Dr. Wang’s research centers on developing engineering solutions for generating desired collective network behavior from multiple interacting individuals. The research has two aspects: (1) on the engineering side, to build effective and decentralized cooperation principles that enable a group of agents (e.g., sensors, robotics) to fulfill cooperative tasks autonomously; (2) on the biological side, to unravel the mechanism of how biological systems (e.g., multicellular organisms, social insects) achieve complex cooperative tasks with robustness and reliability from the cooperation of multiple cheap, unreliable, and limited constituent units. The two aspects correlate closely to each other: the engineering side can verify biological research, and the biological side can lend inspiration to engineering design. Example of specific research topics going on in the lab include:

  1. Distributed coordination and synchronization of wireless sensor networks. Wireless sensor networks have become an essential element in numerous military, industrial and consumer applications, such as surveillance, industrial process monitoring and control, machine health monitoring, and environmental monitoring. The key enabler for the application of wireless sensor networks is coordination and synchronization algorithms, without which information fusion and medium access control are impossible among constituent sensors. By turning to nature for inspiration and using rigorous mathematical analysis, we have proposed several novel synchronization algorithms for wireless sensor networks. Experimental results confirmed that they are superior to the current state-of-the-art synchronization protocol in terms of both energy efficiency and synchronization accuracy. Due to their appealing performance, the new algorithms have attracted industry partners, and currently we are collaborating to gear the synchronization algorithms towards practical applications.
  2. Modeling and analysis of biological oscillator networks. Rhythms are fundamental to biological activities. With period lengths ranging from seconds in glycolytic oscillations, to hours in circadian activities, to years in reproduction, these rhythms are among the most conspicuous properties of living systems. Most biological oscillators are arranged in networks composed of multiple cellular oscillators. By using systems and control techniques, we aim to uncover the mechanism of how organism-level collective behavior is established from intercoupled cellular oscillations. Our goal is to investigate the mechanisms of the interaction and cooperation between biological cellular oscillators. The results will directly contribute to the understanding of complex biological processes such as circadian rhythms and embryogenesis.
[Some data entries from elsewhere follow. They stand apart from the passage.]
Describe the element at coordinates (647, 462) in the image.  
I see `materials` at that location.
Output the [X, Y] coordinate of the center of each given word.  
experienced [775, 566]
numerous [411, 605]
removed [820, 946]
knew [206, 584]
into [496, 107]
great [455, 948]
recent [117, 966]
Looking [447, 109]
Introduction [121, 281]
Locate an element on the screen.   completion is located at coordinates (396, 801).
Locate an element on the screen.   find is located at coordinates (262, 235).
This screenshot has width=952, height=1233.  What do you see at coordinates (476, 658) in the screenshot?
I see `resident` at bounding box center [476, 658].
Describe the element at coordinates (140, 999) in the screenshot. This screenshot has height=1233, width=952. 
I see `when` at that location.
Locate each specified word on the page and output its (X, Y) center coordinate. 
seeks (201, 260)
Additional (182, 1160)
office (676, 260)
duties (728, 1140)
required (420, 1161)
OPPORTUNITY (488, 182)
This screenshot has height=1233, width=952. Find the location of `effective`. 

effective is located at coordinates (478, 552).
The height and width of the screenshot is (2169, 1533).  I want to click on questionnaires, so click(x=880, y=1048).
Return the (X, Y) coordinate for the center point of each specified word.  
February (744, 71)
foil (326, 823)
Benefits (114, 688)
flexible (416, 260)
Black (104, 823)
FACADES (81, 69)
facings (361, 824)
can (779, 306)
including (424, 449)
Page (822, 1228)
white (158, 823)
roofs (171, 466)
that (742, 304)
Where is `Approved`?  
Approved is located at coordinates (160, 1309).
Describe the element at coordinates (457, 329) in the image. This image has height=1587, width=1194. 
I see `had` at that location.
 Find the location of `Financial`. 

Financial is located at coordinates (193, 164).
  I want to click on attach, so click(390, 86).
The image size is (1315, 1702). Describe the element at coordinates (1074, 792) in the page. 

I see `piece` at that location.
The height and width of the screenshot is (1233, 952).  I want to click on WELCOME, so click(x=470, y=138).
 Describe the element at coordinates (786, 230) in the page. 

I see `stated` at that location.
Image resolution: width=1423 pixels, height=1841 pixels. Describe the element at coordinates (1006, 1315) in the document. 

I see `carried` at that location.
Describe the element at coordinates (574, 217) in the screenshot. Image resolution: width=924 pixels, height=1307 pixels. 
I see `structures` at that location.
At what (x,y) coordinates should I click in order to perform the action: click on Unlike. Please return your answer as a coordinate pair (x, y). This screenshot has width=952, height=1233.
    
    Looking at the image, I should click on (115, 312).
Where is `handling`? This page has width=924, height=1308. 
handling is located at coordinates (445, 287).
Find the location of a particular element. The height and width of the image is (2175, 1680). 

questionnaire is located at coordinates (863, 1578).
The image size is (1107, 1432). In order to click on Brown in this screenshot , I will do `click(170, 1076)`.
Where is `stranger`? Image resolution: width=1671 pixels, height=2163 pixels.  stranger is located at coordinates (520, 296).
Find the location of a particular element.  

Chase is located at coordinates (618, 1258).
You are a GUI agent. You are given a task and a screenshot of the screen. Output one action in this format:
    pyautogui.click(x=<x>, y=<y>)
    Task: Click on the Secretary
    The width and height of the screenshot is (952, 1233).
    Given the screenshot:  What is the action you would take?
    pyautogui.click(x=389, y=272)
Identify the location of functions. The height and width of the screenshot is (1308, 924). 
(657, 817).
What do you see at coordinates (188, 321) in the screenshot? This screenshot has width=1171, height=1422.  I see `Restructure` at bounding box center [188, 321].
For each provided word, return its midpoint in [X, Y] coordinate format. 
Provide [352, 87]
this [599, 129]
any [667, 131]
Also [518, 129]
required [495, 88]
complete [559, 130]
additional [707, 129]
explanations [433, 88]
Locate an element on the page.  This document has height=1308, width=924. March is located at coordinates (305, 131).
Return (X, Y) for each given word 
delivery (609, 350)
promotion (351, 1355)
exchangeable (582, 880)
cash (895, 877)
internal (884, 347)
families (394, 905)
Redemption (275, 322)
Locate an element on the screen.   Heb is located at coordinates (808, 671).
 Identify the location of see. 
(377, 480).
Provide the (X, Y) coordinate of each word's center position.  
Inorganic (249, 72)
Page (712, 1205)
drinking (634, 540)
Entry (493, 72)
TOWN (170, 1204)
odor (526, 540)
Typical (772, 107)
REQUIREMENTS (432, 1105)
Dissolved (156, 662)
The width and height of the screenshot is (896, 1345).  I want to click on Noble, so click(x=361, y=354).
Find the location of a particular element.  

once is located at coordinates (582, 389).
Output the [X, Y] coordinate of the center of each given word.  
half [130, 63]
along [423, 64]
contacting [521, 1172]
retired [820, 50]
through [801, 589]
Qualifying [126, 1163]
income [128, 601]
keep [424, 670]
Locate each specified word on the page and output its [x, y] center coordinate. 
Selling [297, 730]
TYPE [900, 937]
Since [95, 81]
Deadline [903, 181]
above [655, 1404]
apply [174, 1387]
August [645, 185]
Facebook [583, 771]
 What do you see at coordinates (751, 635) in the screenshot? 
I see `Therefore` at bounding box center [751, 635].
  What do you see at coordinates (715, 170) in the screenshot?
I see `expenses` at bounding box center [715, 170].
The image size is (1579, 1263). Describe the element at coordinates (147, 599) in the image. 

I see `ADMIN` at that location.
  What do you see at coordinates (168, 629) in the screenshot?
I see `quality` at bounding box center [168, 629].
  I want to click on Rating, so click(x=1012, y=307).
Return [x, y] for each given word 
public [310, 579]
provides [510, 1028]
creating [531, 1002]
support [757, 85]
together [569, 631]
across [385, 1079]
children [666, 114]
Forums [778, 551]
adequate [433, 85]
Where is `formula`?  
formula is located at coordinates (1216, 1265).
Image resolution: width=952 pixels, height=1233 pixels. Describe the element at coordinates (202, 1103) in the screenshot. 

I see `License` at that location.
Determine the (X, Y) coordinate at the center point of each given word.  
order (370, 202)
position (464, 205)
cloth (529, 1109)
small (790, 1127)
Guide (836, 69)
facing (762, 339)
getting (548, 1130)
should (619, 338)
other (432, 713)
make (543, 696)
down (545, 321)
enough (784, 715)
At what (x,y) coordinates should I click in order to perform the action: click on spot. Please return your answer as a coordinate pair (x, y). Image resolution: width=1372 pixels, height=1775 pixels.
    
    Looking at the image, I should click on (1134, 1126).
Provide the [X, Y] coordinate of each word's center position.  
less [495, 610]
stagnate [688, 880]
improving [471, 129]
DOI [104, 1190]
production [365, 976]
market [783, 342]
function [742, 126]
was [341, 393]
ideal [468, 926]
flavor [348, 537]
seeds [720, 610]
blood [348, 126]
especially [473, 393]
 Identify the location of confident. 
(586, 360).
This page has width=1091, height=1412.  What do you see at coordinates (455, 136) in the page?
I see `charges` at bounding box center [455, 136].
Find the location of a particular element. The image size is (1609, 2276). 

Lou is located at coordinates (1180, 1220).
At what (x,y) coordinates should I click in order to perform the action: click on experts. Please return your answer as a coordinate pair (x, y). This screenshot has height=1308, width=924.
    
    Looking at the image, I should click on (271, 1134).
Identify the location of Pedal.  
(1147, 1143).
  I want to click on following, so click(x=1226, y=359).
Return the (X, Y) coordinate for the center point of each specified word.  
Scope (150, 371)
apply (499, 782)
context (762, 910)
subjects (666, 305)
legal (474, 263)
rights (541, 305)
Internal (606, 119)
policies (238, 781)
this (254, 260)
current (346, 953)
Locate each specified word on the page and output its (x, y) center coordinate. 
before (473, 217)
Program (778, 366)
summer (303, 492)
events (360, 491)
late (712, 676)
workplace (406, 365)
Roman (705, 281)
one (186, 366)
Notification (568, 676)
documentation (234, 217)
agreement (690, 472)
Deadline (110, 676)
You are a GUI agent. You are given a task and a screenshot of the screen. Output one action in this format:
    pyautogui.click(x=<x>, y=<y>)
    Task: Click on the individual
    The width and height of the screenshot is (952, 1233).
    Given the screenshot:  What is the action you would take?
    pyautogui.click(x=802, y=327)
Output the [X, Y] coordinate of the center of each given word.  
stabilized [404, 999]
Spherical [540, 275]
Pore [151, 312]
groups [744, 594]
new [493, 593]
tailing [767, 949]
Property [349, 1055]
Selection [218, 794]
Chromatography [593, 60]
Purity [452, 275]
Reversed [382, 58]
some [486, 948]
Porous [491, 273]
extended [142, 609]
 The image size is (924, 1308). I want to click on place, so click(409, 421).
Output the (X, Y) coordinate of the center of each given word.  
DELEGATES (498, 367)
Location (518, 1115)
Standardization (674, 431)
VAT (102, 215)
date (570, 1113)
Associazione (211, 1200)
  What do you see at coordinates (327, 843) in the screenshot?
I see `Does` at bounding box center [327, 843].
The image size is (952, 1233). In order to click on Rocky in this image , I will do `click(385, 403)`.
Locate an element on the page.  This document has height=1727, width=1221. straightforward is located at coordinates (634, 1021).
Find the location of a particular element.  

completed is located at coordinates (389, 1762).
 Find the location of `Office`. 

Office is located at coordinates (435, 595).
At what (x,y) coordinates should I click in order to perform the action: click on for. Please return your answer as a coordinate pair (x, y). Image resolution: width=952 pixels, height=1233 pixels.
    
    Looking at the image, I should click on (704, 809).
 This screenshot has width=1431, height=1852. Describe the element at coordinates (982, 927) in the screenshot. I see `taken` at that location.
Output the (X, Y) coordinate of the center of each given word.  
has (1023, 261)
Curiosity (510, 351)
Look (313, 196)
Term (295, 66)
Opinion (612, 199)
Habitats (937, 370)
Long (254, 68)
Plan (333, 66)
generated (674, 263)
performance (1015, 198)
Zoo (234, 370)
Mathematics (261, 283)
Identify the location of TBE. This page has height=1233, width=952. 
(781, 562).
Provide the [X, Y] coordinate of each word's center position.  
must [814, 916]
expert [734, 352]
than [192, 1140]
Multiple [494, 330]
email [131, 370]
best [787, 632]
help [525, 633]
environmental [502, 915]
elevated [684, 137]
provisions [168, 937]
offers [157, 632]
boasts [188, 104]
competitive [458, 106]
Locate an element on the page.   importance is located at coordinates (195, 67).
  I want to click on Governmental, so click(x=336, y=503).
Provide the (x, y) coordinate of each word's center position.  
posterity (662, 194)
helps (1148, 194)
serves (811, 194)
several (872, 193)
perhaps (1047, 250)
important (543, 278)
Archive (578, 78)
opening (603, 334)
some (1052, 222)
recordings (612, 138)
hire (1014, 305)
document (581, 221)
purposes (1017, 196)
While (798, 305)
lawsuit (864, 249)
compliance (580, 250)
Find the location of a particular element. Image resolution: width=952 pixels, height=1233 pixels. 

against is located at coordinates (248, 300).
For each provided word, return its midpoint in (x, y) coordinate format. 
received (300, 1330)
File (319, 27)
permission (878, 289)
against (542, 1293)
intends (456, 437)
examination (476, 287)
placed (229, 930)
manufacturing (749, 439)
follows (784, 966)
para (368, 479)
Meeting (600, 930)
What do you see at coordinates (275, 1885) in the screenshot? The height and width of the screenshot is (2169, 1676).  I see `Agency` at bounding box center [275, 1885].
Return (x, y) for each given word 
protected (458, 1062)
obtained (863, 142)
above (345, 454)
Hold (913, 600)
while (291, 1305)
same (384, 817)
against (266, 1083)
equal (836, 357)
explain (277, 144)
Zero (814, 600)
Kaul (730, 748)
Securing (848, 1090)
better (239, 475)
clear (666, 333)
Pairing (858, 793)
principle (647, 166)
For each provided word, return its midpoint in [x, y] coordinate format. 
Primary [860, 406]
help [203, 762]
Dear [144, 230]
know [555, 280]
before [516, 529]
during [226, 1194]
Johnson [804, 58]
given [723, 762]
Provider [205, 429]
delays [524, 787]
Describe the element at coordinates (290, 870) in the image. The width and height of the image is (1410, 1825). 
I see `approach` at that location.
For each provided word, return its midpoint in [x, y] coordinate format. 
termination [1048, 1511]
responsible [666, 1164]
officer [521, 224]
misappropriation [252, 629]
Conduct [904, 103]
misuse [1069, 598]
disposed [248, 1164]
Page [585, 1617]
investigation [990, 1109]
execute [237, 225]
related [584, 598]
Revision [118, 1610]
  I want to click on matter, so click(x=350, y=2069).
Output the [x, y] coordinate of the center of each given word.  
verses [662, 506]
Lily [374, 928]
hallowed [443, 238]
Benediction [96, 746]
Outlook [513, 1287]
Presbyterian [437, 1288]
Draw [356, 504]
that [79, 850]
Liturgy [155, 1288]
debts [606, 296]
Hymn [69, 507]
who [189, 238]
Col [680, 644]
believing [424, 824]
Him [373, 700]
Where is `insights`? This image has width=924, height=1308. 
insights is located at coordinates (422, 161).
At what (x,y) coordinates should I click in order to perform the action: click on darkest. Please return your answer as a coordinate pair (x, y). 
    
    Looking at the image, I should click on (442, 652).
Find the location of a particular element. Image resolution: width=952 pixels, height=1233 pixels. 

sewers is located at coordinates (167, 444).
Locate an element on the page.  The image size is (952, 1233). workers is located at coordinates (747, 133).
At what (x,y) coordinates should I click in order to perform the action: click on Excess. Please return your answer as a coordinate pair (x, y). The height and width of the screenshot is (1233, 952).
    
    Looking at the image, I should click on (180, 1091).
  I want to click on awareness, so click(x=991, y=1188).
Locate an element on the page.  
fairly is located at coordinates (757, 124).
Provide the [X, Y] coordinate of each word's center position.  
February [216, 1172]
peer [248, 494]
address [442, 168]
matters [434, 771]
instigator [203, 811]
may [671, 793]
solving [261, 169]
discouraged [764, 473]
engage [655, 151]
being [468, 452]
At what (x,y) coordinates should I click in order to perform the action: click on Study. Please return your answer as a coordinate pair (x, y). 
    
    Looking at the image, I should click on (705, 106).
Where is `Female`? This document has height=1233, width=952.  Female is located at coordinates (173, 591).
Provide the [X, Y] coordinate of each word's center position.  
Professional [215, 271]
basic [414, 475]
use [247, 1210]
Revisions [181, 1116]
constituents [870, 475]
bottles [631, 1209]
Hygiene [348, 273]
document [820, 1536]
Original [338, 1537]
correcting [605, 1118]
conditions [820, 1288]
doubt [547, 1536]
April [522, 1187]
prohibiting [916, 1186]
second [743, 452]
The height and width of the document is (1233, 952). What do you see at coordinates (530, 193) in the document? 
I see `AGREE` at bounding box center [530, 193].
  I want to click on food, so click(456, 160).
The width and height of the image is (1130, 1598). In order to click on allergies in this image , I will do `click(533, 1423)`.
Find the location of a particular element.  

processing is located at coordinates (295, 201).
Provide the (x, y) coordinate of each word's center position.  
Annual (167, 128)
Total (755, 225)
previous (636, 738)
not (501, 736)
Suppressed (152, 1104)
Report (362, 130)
  3. Cooperative control of multi-agent systems. Cooperative control enables multi-agent systems to achieve a global goal in a decentralized manner, and has found extensive applications in, e.g., formation control of unmanned aerial vehicles (UAVs), distributed sensing, mobile networks, and robotics cooperation. Using the knowledge acquired from the study of biological collective behaviors and rigorous mathematical analysis, we are interested in designing bio-inspired cooperative control approaches for multi-agent systems that can meet various stringent requirements, such as high scalability and accuracy, high energy efficiency, and failure tolerance. As has been proven, the ideas and principles of biological systems can greatly benefit engineered systems. We believe the mechanism of collective cooperation and interaction of biological oscillators can provide us with inspiration for the cooperative control of engineered multi-agent systems.